Base interface for data persistence implementations.

Classes

DataPersister

class DataPersister():

Abstract interface for data persistence/caching implementations.

Ancestors

Static methods


prep_data_for_caching

def prep_data_for_caching(    data: pd.DataFrame, image_cols: Optional[Collection[str]] = None,)> pd.DataFrame:

Prepares data ready for caching.

This involves removing/replacing things that aren't supposed to be cached or that it makes no sense to cache, such as image data or file paths that won't be relevant except for when the files are actually being used.

Does not mutate input dataframe.

Methods


bulk_set

def bulk_set(    self, data: pd.DataFrame, original_file_col: str = '_original_filename',)> None:

Bulk set a bunch of cache entries from a dataframe.
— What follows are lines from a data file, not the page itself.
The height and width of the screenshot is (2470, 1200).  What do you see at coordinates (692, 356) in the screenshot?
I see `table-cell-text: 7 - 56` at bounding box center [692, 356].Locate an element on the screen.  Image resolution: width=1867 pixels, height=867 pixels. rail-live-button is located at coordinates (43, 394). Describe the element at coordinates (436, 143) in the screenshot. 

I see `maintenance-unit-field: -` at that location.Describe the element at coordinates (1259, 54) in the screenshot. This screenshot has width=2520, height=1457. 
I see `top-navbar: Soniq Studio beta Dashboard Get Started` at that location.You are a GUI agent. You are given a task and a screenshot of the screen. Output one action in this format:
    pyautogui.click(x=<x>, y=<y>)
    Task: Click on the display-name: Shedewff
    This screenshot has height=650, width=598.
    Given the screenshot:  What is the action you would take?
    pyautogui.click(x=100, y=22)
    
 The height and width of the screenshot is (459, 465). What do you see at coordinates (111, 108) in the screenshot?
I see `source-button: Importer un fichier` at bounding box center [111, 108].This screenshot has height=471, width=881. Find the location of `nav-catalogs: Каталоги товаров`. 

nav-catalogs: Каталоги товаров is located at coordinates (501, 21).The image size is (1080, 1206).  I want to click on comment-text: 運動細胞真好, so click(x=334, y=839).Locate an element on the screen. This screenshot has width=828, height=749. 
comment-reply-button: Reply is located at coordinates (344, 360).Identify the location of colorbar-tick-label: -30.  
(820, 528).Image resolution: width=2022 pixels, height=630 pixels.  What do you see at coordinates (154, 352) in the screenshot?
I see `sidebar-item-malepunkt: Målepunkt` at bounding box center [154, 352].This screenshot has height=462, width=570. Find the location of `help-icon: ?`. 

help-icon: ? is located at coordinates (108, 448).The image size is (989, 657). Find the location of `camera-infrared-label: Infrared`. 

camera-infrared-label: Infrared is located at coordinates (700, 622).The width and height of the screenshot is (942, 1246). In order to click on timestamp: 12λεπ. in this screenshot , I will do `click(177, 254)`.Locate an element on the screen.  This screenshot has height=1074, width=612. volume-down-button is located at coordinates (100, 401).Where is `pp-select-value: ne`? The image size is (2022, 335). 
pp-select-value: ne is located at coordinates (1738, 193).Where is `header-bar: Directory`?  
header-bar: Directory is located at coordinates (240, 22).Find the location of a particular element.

The dataframe must indicate the original file that each row is associated with. This is the _original_filename column by default.

get

def get(self, file: Union[str, Path])> Optional[pd.DataFrame]:

Get the persisted data for a given file.

Returns None if no data has been persisted, if it is out of date, or an error was otherwise encountered.

set

def set(self, file: Union[str, Path], data: pd.DataFrame)> None:

Set the persisted data for a given file.

If existing data is already set, it will be overwritten.

The data should only be the data that is related to that file.

unset

def unset(self, file: Union[str, Path])> None:

Deletes the persisted data for a given file.